Exercise aim -> Reproduce exactly the lines below, from the first through the one containing "Continue reading (410, 873)", and nothing more.

Dataset records ->
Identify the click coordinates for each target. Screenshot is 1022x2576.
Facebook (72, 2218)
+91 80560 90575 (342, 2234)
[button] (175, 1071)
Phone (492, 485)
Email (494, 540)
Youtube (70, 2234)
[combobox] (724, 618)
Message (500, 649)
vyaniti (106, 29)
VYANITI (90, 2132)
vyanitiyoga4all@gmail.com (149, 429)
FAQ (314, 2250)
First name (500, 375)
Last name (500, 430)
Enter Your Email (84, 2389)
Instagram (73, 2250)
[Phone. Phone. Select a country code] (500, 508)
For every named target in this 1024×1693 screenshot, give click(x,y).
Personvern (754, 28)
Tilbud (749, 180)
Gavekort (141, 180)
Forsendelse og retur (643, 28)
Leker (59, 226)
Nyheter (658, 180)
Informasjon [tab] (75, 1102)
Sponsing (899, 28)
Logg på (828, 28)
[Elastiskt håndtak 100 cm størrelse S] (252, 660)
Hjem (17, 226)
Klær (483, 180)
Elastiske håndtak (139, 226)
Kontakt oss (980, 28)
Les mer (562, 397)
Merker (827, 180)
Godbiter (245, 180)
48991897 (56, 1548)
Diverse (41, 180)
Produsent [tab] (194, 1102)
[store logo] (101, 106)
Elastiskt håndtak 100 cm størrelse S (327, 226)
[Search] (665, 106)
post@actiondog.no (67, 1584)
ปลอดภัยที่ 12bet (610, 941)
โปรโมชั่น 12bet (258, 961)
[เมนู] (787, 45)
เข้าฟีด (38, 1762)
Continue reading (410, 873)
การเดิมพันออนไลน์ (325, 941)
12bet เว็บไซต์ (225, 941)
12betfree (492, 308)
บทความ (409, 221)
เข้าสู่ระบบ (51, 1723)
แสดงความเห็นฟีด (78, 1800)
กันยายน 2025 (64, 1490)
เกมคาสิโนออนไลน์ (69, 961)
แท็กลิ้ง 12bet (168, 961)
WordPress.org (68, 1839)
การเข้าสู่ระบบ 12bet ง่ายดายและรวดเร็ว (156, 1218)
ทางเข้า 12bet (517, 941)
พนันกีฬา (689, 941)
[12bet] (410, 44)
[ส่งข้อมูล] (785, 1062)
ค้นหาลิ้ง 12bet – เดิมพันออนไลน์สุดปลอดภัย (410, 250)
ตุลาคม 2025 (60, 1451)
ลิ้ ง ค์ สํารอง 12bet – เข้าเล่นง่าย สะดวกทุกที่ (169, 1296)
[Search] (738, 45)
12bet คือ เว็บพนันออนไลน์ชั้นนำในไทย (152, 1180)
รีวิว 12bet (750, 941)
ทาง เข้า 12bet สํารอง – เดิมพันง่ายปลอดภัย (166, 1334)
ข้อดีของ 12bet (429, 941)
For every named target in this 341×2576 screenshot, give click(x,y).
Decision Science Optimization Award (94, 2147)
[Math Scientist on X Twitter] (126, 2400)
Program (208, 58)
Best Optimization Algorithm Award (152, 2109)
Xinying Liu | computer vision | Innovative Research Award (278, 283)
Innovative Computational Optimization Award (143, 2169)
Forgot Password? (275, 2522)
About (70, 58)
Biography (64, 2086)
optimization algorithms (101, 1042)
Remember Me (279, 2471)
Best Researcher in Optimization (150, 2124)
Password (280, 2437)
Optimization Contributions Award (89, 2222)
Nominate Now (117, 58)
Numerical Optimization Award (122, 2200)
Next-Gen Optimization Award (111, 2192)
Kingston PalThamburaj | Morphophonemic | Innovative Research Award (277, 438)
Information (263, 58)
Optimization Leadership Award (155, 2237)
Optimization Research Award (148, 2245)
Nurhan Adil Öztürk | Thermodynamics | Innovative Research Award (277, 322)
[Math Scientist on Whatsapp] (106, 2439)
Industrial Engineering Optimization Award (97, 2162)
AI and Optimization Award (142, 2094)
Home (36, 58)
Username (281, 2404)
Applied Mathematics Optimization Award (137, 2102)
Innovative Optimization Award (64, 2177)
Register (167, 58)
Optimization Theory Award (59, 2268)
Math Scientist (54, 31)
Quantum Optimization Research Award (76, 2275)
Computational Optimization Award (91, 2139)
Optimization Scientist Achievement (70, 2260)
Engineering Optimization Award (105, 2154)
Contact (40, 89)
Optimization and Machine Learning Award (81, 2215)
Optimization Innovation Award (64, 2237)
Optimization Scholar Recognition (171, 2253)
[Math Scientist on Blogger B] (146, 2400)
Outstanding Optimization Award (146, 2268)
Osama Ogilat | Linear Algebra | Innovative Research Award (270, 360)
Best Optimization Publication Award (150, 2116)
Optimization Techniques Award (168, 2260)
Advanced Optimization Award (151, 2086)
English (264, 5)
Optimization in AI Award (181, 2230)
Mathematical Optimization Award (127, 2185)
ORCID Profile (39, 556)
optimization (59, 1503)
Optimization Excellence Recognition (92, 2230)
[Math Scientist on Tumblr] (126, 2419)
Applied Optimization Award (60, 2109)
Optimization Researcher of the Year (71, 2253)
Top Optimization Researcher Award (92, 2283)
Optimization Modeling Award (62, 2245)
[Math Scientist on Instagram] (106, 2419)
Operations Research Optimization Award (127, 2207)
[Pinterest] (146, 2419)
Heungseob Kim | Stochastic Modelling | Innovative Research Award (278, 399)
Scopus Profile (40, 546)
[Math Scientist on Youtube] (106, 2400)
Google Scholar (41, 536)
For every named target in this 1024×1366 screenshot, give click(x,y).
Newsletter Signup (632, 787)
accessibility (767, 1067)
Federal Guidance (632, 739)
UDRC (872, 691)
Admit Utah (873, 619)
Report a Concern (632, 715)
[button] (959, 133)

Result of this task ->
Identify the click coordinates for each target. Screenshot is 1022x2576.
Facebook (72, 2218)
+91 80560 90575 (342, 2234)
[button] (175, 1071)
Phone (492, 485)
Email (494, 540)
Youtube (70, 2234)
[combobox] (724, 618)
Message (500, 649)
vyaniti (106, 29)
VYANITI (90, 2132)
vyanitiyoga4all@gmail.com (149, 429)
FAQ (314, 2250)
First name (500, 375)
Last name (500, 430)
Enter Your Email (84, 2389)
Instagram (73, 2250)
[Phone. Phone. Select a country code] (500, 508)
For every named target in this 1024×1693 screenshot, give click(x,y).
Personvern (754, 28)
Tilbud (749, 180)
Gavekort (141, 180)
Forsendelse og retur (643, 28)
Leker (59, 226)
Nyheter (658, 180)
Informasjon [tab] (75, 1102)
Sponsing (899, 28)
Logg på (828, 28)
[Elastiskt håndtak 100 cm størrelse S] (252, 660)
Hjem (17, 226)
Klær (483, 180)
Elastiske håndtak (139, 226)
Kontakt oss (980, 28)
Les mer (562, 397)
Merker (827, 180)
Godbiter (245, 180)
48991897 (56, 1548)
Diverse (41, 180)
Produsent [tab] (194, 1102)
[store logo] (101, 106)
Elastiskt håndtak 100 cm størrelse S (327, 226)
[Search] (665, 106)
post@actiondog.no (67, 1584)
ปลอดภัยที่ 12bet (610, 941)
โปรโมชั่น 12bet (258, 961)
[เมนู] (787, 45)
เข้าฟีด (38, 1762)
Continue reading (410, 873)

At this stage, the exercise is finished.